-- Given records --
===

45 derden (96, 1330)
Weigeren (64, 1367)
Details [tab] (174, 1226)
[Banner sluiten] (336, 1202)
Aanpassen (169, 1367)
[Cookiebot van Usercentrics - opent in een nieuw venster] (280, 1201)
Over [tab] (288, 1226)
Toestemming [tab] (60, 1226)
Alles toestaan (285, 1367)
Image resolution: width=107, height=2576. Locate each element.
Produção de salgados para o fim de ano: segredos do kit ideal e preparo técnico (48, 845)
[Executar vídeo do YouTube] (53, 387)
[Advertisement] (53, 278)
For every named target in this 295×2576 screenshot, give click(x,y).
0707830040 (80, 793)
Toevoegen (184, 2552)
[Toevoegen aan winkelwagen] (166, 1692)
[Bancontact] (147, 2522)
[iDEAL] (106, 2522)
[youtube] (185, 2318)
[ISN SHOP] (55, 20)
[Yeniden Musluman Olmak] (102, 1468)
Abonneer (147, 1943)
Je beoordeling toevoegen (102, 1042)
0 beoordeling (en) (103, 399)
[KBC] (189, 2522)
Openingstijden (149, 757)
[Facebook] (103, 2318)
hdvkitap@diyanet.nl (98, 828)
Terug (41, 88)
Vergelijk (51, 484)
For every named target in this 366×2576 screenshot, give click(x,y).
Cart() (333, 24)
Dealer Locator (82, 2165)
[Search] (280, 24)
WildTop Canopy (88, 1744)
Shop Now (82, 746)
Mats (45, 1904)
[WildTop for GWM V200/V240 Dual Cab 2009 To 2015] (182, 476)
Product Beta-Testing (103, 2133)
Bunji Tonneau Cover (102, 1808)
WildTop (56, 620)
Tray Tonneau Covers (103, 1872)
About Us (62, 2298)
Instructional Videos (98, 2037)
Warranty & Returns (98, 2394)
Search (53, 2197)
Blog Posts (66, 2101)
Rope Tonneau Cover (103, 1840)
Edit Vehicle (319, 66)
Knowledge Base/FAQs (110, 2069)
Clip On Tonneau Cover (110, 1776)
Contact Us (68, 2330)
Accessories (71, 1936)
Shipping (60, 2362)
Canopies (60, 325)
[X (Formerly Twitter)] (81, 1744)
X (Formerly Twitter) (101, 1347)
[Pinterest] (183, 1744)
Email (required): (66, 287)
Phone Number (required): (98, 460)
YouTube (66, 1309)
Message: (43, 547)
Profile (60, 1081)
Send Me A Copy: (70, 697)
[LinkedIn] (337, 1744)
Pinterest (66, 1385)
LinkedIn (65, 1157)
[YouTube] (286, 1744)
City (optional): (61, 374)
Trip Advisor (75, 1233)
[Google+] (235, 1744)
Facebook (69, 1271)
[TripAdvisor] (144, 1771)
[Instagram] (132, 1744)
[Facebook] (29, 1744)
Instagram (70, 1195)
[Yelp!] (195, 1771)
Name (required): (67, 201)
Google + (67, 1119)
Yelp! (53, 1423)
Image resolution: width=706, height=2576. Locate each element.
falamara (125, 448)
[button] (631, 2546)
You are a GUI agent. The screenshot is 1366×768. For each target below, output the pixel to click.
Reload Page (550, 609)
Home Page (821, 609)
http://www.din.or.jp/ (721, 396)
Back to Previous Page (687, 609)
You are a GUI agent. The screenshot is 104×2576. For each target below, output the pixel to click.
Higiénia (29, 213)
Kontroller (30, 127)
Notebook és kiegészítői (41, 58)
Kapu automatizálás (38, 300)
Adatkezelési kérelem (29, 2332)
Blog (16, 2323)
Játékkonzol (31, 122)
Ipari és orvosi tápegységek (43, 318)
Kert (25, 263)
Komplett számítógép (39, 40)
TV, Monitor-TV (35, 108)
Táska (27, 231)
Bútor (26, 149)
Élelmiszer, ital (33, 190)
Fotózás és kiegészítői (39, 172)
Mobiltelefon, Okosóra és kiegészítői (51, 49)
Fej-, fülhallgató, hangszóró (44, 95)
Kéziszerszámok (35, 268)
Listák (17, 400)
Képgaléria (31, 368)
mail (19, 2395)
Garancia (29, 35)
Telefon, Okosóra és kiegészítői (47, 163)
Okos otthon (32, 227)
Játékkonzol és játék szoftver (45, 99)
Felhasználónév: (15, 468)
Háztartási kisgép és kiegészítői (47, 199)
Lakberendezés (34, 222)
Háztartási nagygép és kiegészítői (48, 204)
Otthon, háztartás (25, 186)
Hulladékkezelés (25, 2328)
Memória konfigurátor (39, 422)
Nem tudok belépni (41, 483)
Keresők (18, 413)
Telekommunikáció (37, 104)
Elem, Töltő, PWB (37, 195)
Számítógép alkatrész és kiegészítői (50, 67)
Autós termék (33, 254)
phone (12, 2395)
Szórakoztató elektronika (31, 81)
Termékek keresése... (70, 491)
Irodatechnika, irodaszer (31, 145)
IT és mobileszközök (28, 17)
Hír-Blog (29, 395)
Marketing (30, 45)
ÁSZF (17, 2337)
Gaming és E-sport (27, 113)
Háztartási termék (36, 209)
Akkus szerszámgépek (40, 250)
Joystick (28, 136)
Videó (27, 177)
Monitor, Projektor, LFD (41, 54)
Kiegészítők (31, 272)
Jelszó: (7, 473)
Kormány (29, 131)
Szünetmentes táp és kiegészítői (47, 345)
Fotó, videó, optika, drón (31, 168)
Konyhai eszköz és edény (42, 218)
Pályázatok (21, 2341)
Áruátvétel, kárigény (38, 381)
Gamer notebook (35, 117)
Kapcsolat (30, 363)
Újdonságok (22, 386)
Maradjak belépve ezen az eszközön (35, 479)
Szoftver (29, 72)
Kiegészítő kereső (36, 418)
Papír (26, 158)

===

The expected output is an exact copy of all the records above.

-- The answer --
45 derden (96, 1330)
Weigeren (64, 1367)
Details [tab] (174, 1226)
[Banner sluiten] (336, 1202)
Aanpassen (169, 1367)
[Cookiebot van Usercentrics - opent in een nieuw venster] (280, 1201)
Over [tab] (288, 1226)
Toestemming [tab] (60, 1226)
Alles toestaan (285, 1367)
Image resolution: width=107, height=2576. Locate each element.
Produção de salgados para o fim de ano: segredos do kit ideal e preparo técnico (48, 845)
[Executar vídeo do YouTube] (53, 387)
[Advertisement] (53, 278)
For every named target in this 295×2576 screenshot, give click(x,y).
0707830040 (80, 793)
Toevoegen (184, 2552)
[Toevoegen aan winkelwagen] (166, 1692)
[Bancontact] (147, 2522)
[iDEAL] (106, 2522)
[youtube] (185, 2318)
[ISN SHOP] (55, 20)
[Yeniden Musluman Olmak] (102, 1468)
Abonneer (147, 1943)
Je beoordeling toevoegen (102, 1042)
0 beoordeling (en) (103, 399)
[KBC] (189, 2522)
Openingstijden (149, 757)
[Facebook] (103, 2318)
hdvkitap@diyanet.nl (98, 828)
Terug (41, 88)
Vergelijk (51, 484)
For every named target in this 366×2576 screenshot, give click(x,y).
Cart() (333, 24)
Dealer Locator (82, 2165)
[Search] (280, 24)
WildTop Canopy (88, 1744)
Shop Now (82, 746)
Mats (45, 1904)
[WildTop for GWM V200/V240 Dual Cab 2009 To 2015] (182, 476)
Product Beta-Testing (103, 2133)
Bunji Tonneau Cover (102, 1808)
WildTop (56, 620)
Tray Tonneau Covers (103, 1872)
About Us (62, 2298)
Instructional Videos (98, 2037)
Warranty & Returns (98, 2394)
Search (53, 2197)
Blog Posts (66, 2101)
Rope Tonneau Cover (103, 1840)
Edit Vehicle (319, 66)
Knowledge Base/FAQs (110, 2069)
Clip On Tonneau Cover (110, 1776)
Contact Us (68, 2330)
Accessories (71, 1936)
Shipping (60, 2362)
Canopies (60, 325)
[X (Formerly Twitter)] (81, 1744)
X (Formerly Twitter) (101, 1347)
[Pinterest] (183, 1744)
Email (required): (66, 287)
Phone Number (required): (98, 460)
YouTube (66, 1309)
Message: (43, 547)
Profile (60, 1081)
Send Me A Copy: (70, 697)
[LinkedIn] (337, 1744)
Pinterest (66, 1385)
LinkedIn (65, 1157)
[YouTube] (286, 1744)
City (optional): (61, 374)
Trip Advisor (75, 1233)
[Google+] (235, 1744)
Facebook (69, 1271)
[TripAdvisor] (144, 1771)
[Instagram] (132, 1744)
[Facebook] (29, 1744)
Instagram (70, 1195)
[Yelp!] (195, 1771)
Name (required): (67, 201)
Google + (67, 1119)
Yelp! (53, 1423)
Image resolution: width=706, height=2576. Locate each element.
falamara (125, 448)
[button] (631, 2546)
You are a GUI agent. The screenshot is 1366×768. For each target below, output the pixel to click.
Reload Page (550, 609)
Home Page (821, 609)
http://www.din.or.jp/ (721, 396)
Back to Previous Page (687, 609)
You are a GUI agent. The screenshot is 104×2576. For each target below, output the pixel to click.
Higiénia (29, 213)
Kontroller (30, 127)
Notebook és kiegészítői (41, 58)
Kapu automatizálás (38, 300)
Adatkezelési kérelem (29, 2332)
Blog (16, 2323)
Játékkonzol (31, 122)
Ipari és orvosi tápegységek (43, 318)
Kert (25, 263)
Komplett számítógép (39, 40)
TV, Monitor-TV (35, 108)
Táska (27, 231)
Bútor (26, 149)
Élelmiszer, ital (33, 190)
Fotózás és kiegészítői (39, 172)
Mobiltelefon, Okosóra és kiegészítői (51, 49)
Fej-, fülhallgató, hangszóró (44, 95)
Kéziszerszámok (35, 268)
Listák (17, 400)
Képgaléria (31, 368)
mail (19, 2395)
Garancia (29, 35)
Telefon, Okosóra és kiegészítői (47, 163)
Okos otthon (32, 227)
Játékkonzol és játék szoftver (45, 99)
Felhasználónév: (15, 468)
Háztartási kisgép és kiegészítői (47, 199)
Lakberendezés (34, 222)
Háztartási nagygép és kiegészítői (48, 204)
Otthon, háztartás (25, 186)
Hulladékkezelés (25, 2328)
Memória konfigurátor (39, 422)
Nem tudok belépni (41, 483)
Keresők (18, 413)
Telekommunikáció (37, 104)
Elem, Töltő, PWB (37, 195)
Számítógép alkatrész és kiegészítői (50, 67)
Autós termék (33, 254)
phone (12, 2395)
Szórakoztató elektronika (31, 81)
Termékek keresése... (70, 491)
Irodatechnika, irodaszer (31, 145)
IT és mobileszközök (28, 17)
Hír-Blog (29, 395)
Marketing (30, 45)
ÁSZF (17, 2337)
Gaming és E-sport (27, 113)
Háztartási termék (36, 209)
Akkus szerszámgépek (40, 250)
Joystick (28, 136)
Videó (27, 177)
Monitor, Projektor, LFD (41, 54)
Kiegészítők (31, 272)
Jelszó: (7, 473)
Kormány (29, 131)
Szünetmentes táp és kiegészítői (47, 345)
Fotó, videó, optika, drón (31, 168)
Konyhai eszköz és edény (42, 218)
Pályázatok (21, 2341)
Áruátvétel, kárigény (38, 381)
Gamer notebook (35, 117)
Kapcsolat (30, 363)
Újdonságok (22, 386)
Maradjak belépve ezen az eszközön (35, 479)
Szoftver (29, 72)
Kiegészítő kereső (36, 418)
Papír (26, 158)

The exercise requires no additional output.